## Text segment
It is the ultimate "size zero" backlash. The editor of Vogue has lambasted the world's top designers for making their clothes too tight for even the skinniest models.

In a letter sent to the biggest names in fashion, from Prada to Chanel, Alexandra Shulman has blamed fashion houses for forcing fashion magazines to find unrealistically tiny models to squeeze into their designs. Photos of models with "no breasts or hips" encourage eating disorders, which affect more than a million people in Britain, campaigners believe.

Her letter to designers from Stella McCartney and John Galliano to Karl Lagerfeld and Alexander McQueen comes as new designers are being urged to "recast the beauty ideal" by designing catwalk clothes that might actually fit real women. For the first time, this autumn's London Fashion Week will feature an event celebrating all shapes and sizes, rather than the "size zeros" that prevail in a typical catwalk show.

The British Fashion Council, which organises the capital's biannual fashion extravaganza, is backing the initiative from Beat, Britain's leading eating disorder charity, which will showcase curvier, older models than the likes of such skinny catwalk superstars as Agyness Deyn and Lily Cole. "It will celebrate and represent a range of body shapes and sizes," said Caroline Rush, the BFC's joint chief executive.

## Entries
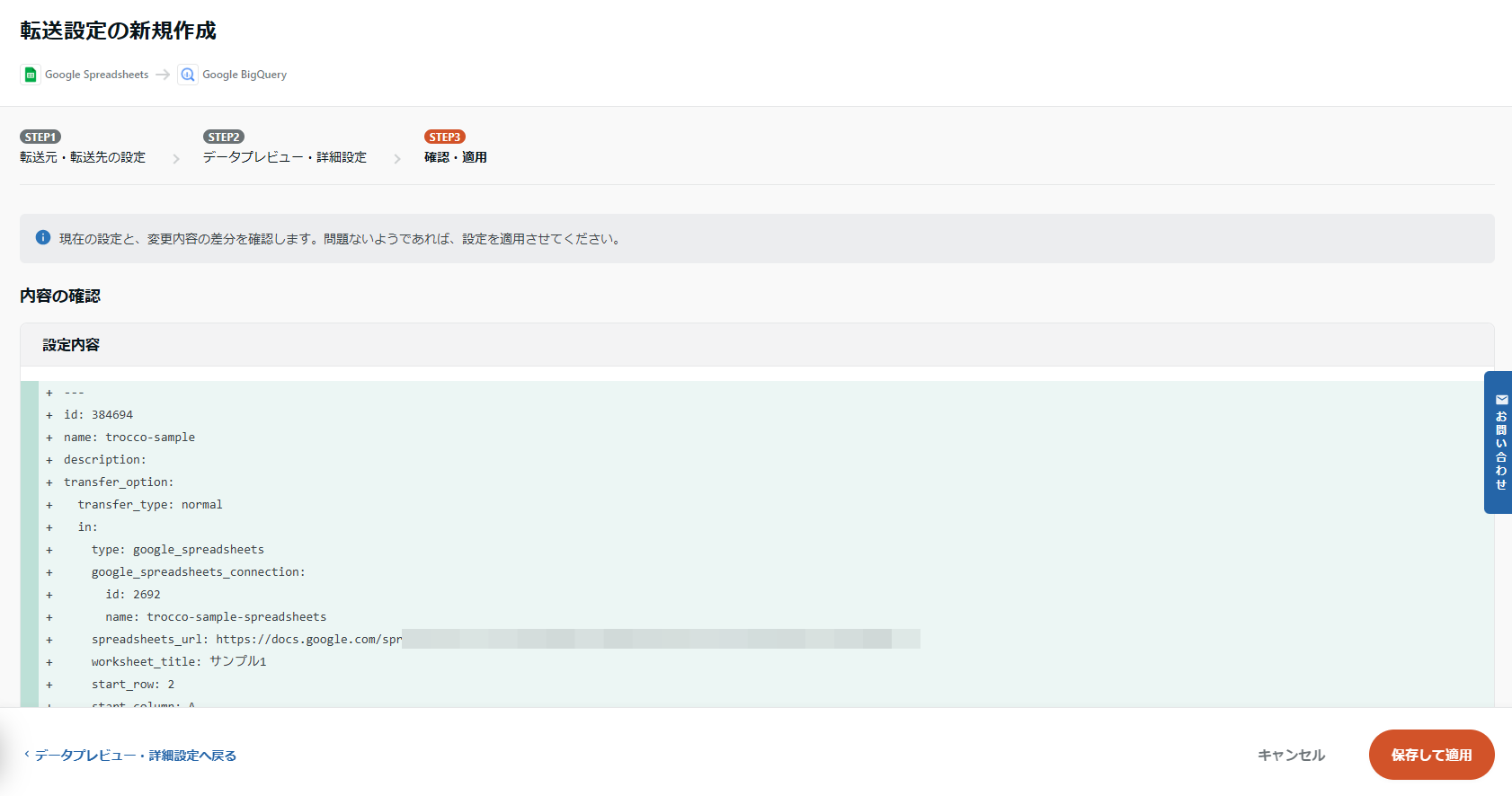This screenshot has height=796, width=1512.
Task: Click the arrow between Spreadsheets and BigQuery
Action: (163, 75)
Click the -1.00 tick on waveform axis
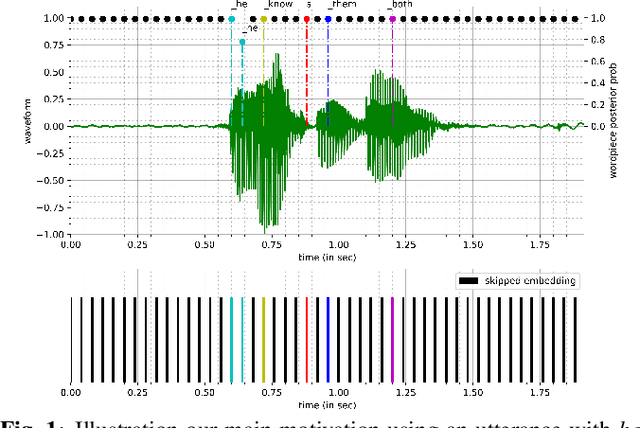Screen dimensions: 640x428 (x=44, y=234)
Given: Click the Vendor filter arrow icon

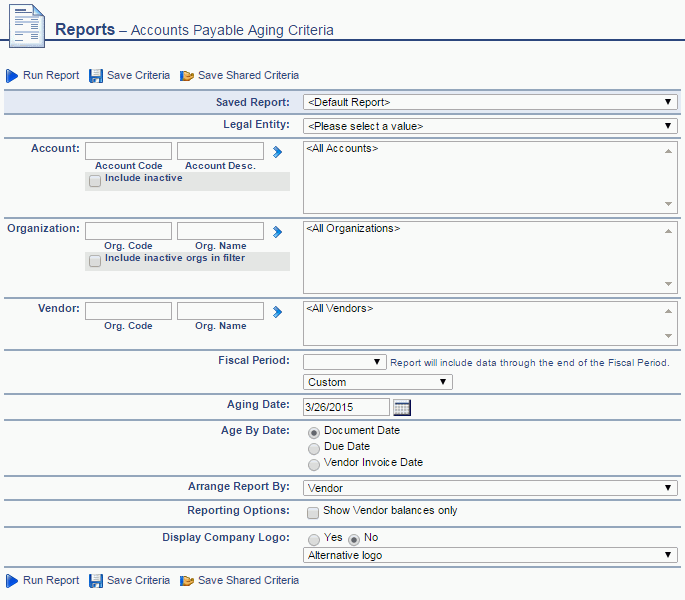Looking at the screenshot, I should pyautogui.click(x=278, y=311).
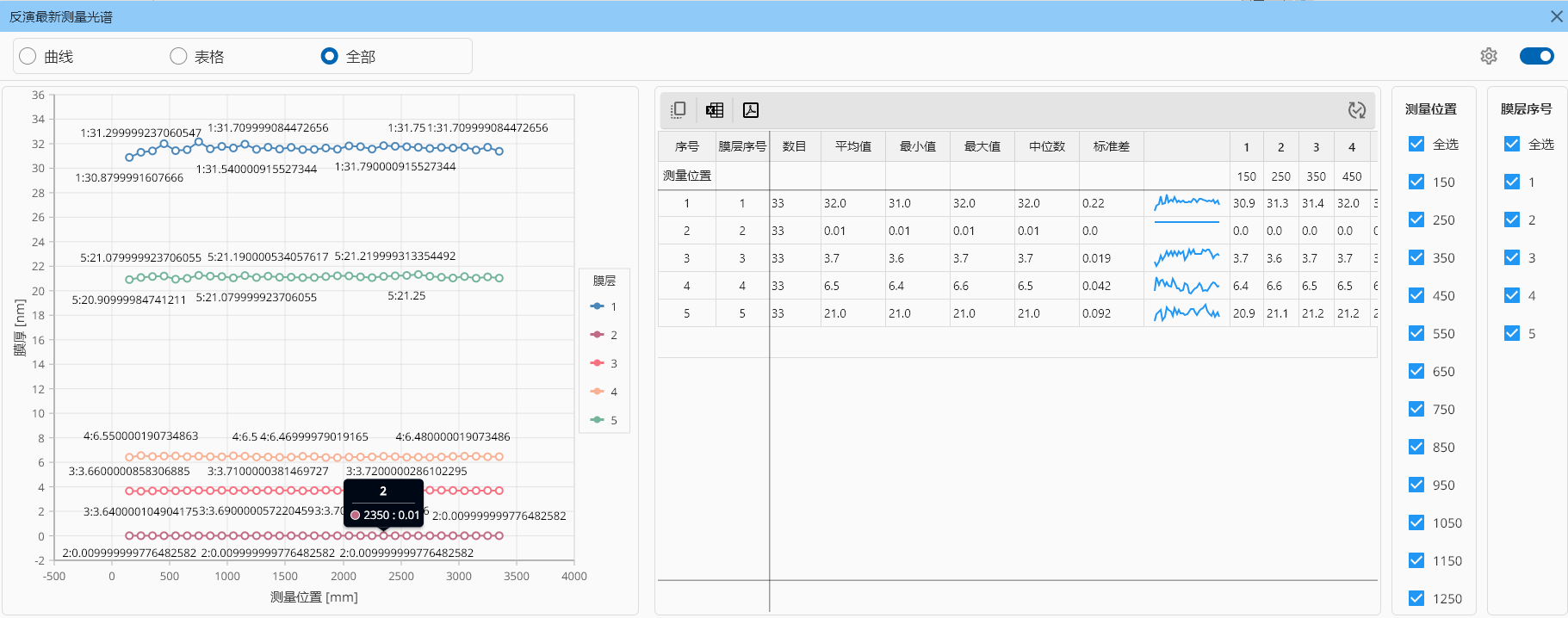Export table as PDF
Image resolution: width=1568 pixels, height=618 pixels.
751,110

## Brief 1
From the article on the "size zero" backlash, translate this sentence into Spanish: "The editor of Vogue has lambasted the world's top designers for making their clothes too tight for even the skinniest models."
## Brief 2
Carry on the article about the "size zero" backlash in fashion, starting right after its final sentence.

## Written response 1
La editora de Vogue ha criticado duramente a los principales diseñadores del mundo por hacer su ropa demasiado ajustada incluso para las modelos más delgadas.

## Written response 2
Caryn Franklin, a fashion writer and broadcaster who is working with Beat on the event, said: "It's about expanding the imagery that comes out of LFW so that women can for once see themselves mirrored [in the catwalk photos]."

The supermodel Erin O'Connor, who is deputy chairman of LFW, is also working with Beat on the event. She backed Ms Shulman's call for designers to rethink their sizing, fashion's dark secret that lies at the heart of the "size zero" furore, which has claimed the lives of several models who starved themselves to shoehorn their bodies into tiny catwalk designs. Ms Franklin added: "It's fantastic that Alex, from her position of power and respect, is saying that even Vogue has had enough."

Ms Shulman's letter pointed out that Vogue frequently had to retouch photographs to make models look larger – the opposite of the sort of vanity airbrushing that usually goes on at magazines. It is the first time that a fashion magazine has ever locked horns with designers over their skimpy sizes.

Ms Rush added: "We are pleased that Vogue has chosen to highlight issues of sample sizing and identify their readers' concerns for model health and the photographic representation of fashion."

Although designers claim their samples are sized 8 to 10, fashion insiders admit that these bear no resemblance to anything you might find hanging on the size 8 or 10 hangers at a high street retailer.

Even some of the hottest newer models, such as Daisy Lowe, are too big for most sample sizes.

So far, no designer has responded publicly to the Vogue editor's letter, which was sent at the end of last month. Instead, designers have defended their sizing as "perfectly reasonable", according to Ms Shulman.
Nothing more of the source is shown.